With this week’s letter, however, Holder admits that at least four
Americans have met their demise due to US drones. He also explains
why the administration felt justified in using UAVs to execute its
own people.
“Al-Awlaki
repeatedly made clear his intent to attack US persons and his hope
that these attacks would take American lives,”
wrote Holder. “Based
on this information, high-level US government officials appropriately
concluded that al-Awlaki posed a continuing and imminent threat of
violent attack against the United States.”
Later,
Holder says the decision to strike al-Awlaki was “not
taken lightly”
and was first put into plan in early 2010. Additionally, Holder said
the plan was “subjected
to exceptionally rigorous interagency legal review”

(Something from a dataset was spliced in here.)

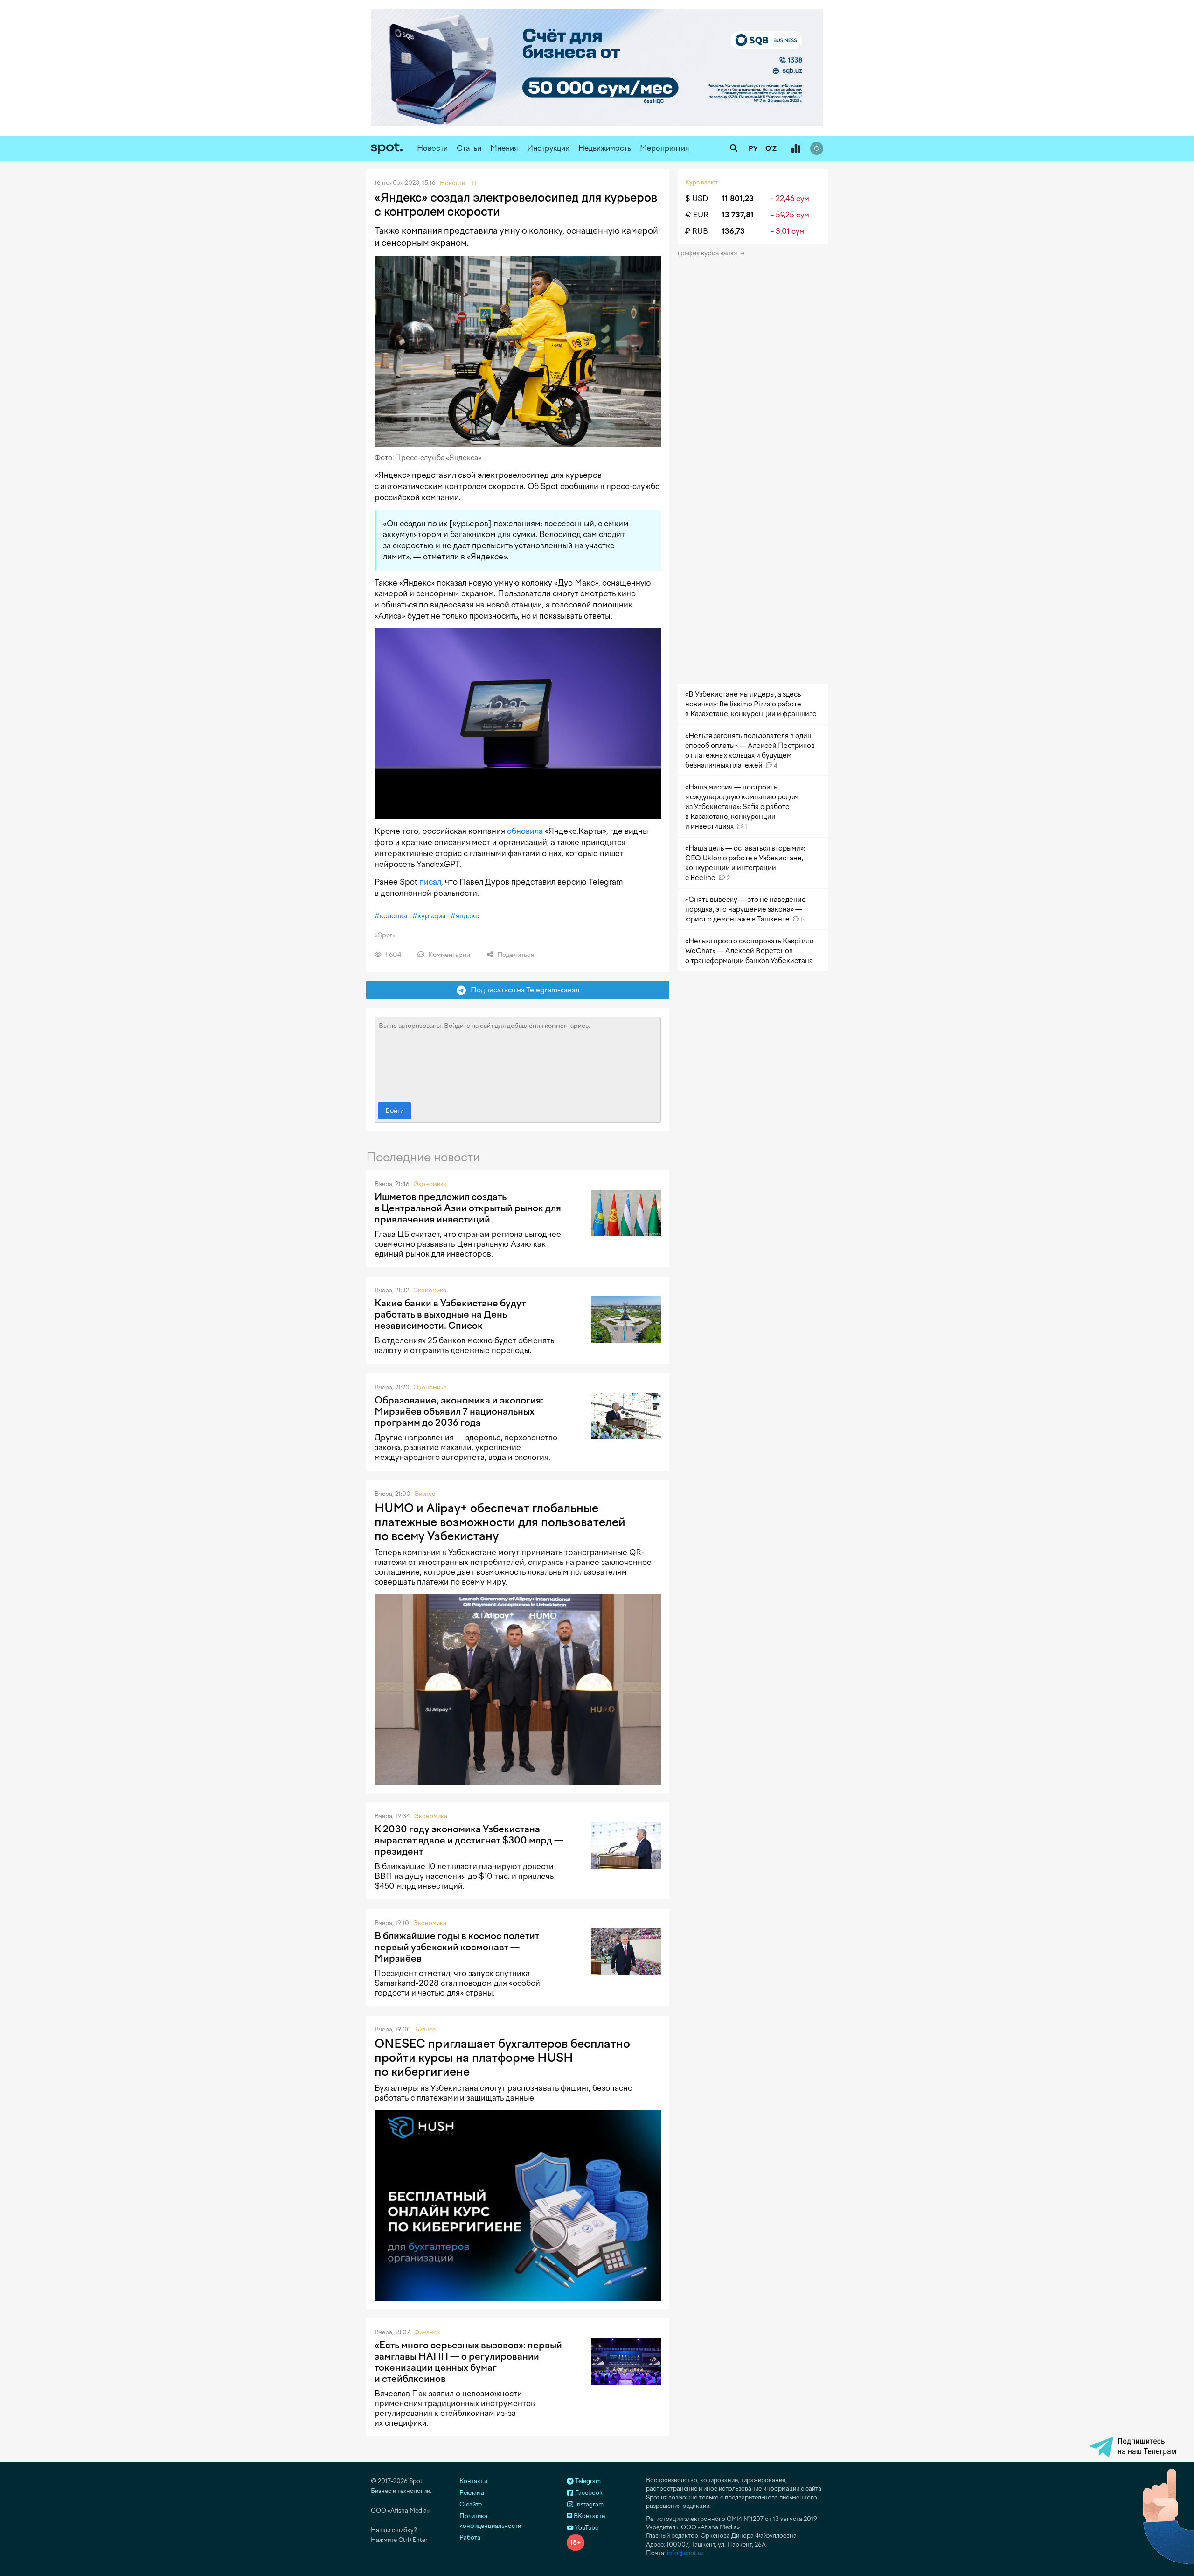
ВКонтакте (588, 2516)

and that Justice Department lawyers and attorneys for other agencies
agreed that it was the appropriate action to take.
According
to Holder, the senior al-Awlaki and Mr. Khan were killed in the same
September 2011 drone strike in Yemen. The following month,
16-year-old Abdulrahman Anwar Al-Awlaki was killed in a strike in the
same country. Mohammed, a North Carolina resident born in 1988, was
killed by a drone likely in November 2011 within a tribal area of
Pakistan. Mohammed was indicted by a federal grand jury in 2009 for
conspiracy to provide material support to terrorists and conspiracy
to murder, kidnap, maim and injure persons in a foreign country, and
was considered armed and dangerous by the Federal Bureau of
Investigation. Both Khan and the older al-Awlaki were suspected
members of al-Qaeda and were affiliated with the group’s magazine,
Inspire.
Last
February, friends of Mohammad told a North Carolina newspaper that
they believed he was dead.
“Farhan
Mohammed says he heard in November that his friend was killed in a
drone strike,”
Raleigh’s WRAL News reported in 2012. “Jude
Mohammad’s pregnant wife was hysterical about her husband's death
and called her mother-in-law in the Triangle to break the news,
according to Sabra. The US government hasn't confirmed Mohammad’s
death, but the people who knew him in North Carolina say it's
probably true.”
Holder
declined to explain why either Mohammad or the teenage al-Awlaki were
killed. President Obama is expected to discuss America’s drone
program at an address in Washington on Thursday.